Le directeur d’Electrosystem en Géorgie « démissionne » suite à des pannes d’électricité à l’échelle nationale

Le président du State Electrosystem de Géorgie, Vano Zardiashvili, a démissionné après deux pannes d’électricité consécutives à l’échelle nationale. Des rapports suggèrent que sa démission était une conséquence des pannes de courant, le régulateur national de l’énergie ayant apparemment critiqué l’Electrosystem dans son évaluation initiale de la première panne.

Les premiers rapports sur la démission de Zardiashvili ont été publiés par Médias d’affaires dimanche, citant plusieurs sources anonymes. Le média a également rapporté que son départ était lié aux pannes de courant généralisées qui ont touché la Géorgie les 24 et 25 juillet.

Le même rapport indique que Zardiashvili devrait être remplacé par Davit Vardiashvili, qui travaillait jusqu’à récemment comme directeur de la Société géorgienne de transport du gaz, avant d’être nommé vice-président d’Electrosystem.

De son côté, le ministère de l’Economie a confirmé le transfert de Vardiashvili à Electrosystem, sans toutefois préciser quand le changement de personnel a eu lieu. Le ministère n’a pas non plus confirmé la démission de Zardiashvili, affirmant seulement qu’il était en congé et que Vardiashvili, en sa qualité de vice-président, exerçait actuellement ses fonctions.

Cependant, les informations faisant état de la démission de Zardiashvili ont gagné en crédibilité lundi après que Giorgi Abramishvili, membre du conseil de surveillance d’Electrosystem, les a confirmées. Parler à la télévision FormuleAbramishvili a indiqué que le chef d’Electrosystem se retirerait après son retour de congé.

Des informations faisant état de changements de personnel sont intervenues après qu’un groupe de travail – créé sous l’égide de la Commission nationale géorgienne de régulation de l’énergie et de l’approvisionnement en eau (GNERC) – a publié le 30 juillet les conclusions préliminaires de son enquête sur la panne d’électricité du 24 juillet.

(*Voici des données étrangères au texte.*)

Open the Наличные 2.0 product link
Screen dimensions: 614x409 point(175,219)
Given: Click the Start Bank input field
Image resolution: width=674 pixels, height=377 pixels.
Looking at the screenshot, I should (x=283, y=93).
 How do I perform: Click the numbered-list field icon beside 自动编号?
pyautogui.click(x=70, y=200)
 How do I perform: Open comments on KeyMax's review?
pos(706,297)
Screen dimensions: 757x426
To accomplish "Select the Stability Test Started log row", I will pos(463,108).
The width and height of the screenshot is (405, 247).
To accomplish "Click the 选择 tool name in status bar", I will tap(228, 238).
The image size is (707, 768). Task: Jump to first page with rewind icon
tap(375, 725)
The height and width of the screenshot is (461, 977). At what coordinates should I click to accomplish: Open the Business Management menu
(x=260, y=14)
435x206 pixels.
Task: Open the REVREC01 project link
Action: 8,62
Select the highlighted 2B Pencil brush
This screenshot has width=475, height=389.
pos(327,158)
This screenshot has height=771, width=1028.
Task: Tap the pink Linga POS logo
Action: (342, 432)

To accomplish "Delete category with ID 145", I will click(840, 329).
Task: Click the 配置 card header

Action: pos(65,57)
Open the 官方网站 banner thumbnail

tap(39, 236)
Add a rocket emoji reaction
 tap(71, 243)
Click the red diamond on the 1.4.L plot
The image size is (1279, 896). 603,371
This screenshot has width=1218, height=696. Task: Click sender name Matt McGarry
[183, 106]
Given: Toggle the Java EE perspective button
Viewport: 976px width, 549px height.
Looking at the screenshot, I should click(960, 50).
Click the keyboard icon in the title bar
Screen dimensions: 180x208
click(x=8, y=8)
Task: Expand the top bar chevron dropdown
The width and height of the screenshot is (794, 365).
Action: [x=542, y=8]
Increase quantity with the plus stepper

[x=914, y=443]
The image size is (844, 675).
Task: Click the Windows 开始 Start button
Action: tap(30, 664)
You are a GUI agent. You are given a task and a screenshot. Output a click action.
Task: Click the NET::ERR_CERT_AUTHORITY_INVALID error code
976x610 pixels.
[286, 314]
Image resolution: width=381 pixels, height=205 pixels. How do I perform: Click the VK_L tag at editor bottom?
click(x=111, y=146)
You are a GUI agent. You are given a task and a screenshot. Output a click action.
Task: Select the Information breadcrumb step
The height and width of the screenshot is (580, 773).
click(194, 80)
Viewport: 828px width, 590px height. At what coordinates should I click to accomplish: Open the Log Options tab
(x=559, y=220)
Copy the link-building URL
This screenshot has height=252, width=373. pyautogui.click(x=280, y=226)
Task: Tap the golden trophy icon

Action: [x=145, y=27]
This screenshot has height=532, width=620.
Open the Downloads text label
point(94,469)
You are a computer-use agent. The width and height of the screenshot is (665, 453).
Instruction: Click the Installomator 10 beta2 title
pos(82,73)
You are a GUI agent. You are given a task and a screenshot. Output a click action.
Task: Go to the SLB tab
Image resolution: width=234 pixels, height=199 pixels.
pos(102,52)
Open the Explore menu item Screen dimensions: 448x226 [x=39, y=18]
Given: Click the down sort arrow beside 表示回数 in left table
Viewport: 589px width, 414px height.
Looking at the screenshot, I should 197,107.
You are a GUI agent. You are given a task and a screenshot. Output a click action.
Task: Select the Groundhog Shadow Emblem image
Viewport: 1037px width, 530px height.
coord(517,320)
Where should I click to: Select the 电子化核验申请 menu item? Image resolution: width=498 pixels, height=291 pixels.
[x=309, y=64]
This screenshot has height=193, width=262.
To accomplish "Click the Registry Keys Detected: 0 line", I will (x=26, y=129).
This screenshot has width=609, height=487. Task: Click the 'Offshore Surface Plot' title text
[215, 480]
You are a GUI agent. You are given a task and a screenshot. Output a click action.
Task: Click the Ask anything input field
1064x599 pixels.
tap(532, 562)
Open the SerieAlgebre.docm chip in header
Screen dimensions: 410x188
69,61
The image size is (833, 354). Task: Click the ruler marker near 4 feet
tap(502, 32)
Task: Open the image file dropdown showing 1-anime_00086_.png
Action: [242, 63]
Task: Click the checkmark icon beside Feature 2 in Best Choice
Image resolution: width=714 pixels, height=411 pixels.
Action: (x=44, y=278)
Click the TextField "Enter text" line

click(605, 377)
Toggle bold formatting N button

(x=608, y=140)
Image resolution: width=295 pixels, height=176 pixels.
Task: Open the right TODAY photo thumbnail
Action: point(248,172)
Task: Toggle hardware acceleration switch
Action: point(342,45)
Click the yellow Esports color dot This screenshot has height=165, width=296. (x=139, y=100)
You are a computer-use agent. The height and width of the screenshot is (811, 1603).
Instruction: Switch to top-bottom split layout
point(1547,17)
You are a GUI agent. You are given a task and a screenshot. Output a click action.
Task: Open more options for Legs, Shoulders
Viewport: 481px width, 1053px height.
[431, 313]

Bien que le GNERC n’ait pas encore déterminé la cause de la panne, il a indiqué que la ligne de transport de 110 kV Geguti, provenant de la sous-station Kutaisi 220, a été la première à tomber en panne. C’est probablement l’un des facteurs qui ont conduit le système électrique géorgien à se déconnecter du réseau azerbaïdjanais, laissant le système énergétique du premier isolé et provoquant des chutes de fréquence et de tension.

«Ces indicateurs ont atteint des niveaux qui ont déclenché des arrêts en cascade dans tout le système énergétique, affectant à la fois les centrales électriques et les consommateurs. En conséquence, l’ensemble du système électrique a été mis en panne», indique l’évaluation préliminaire.

Le groupe a conclu que les responsables du système énergétique de l’État « n’auraient pas dû attendre que des systèmes de protection à grande vitesse pleinement opérationnels soient installés sur les lignes de transport, mais auraient dû recalculer les paramètres de protection et d’automatisation existants ».

Cela, selon le texte, était nécessaire pour « garantir la fiabilité et la résilience du système énergétique géorgien ».

Le GNERC a déclaré que la question nécessitait un examen plus approfondi dans deux domaines : la déconnexion de l’Azerbaïdjan et la capacité du système électrique géorgien à fonctionner de manière isolée.

Zardiashvili n’a pas encore commenté les conclusions du groupe, même si Abramishvili les a qualifiées de partiales lors des entretiens publics. Il a ajouté qu’il ne savait pas si la démission de Zardiashvili était liée à ces conclusions, mais a ajouté qu’il ne pensait pas que ce soit le cas.

« Je considère (Zardiashvili) un manager très efficace et quelqu’un qui a réussi à remettre de l’ordre dans un système longtemps désorganisé », a-t-il déclaré. Formule.

Les coupures de courant à l’échelle nationale en juillet ont perturbé les services, notamment l’approvisionnement en eau, les chemins de fer géorgiens et le métro de Tbilissi. Aux côtés du GNERC, le Service de sécurité de l’État (SSG) a également lancé une enquête sur les causes des pannes, sur la base d’éventuels sabotages. L’agence n’a pas encore divulgué plus de détails.

Electrosystem lui-même n’a fourni au public aucune explication sur les pannes, se contentant de dire qu’une enquête était en cours.

Avant de prendre la présidence d’Electrosystem en 2025, Zardiashvili y a occupé plusieurs postes à partir de 2020.

Entre 2016 et 2019, il a été député du rêve géorgien. Peu avant de renoncer à son siège au Parlement, il a été condamné pour avoir remis en question la « morale » de sa collègue députée Eka Beselia. Cette remarque a été largement considérée comme une référence à des images intimes divulguées en ligne de la vie privée de Beselia.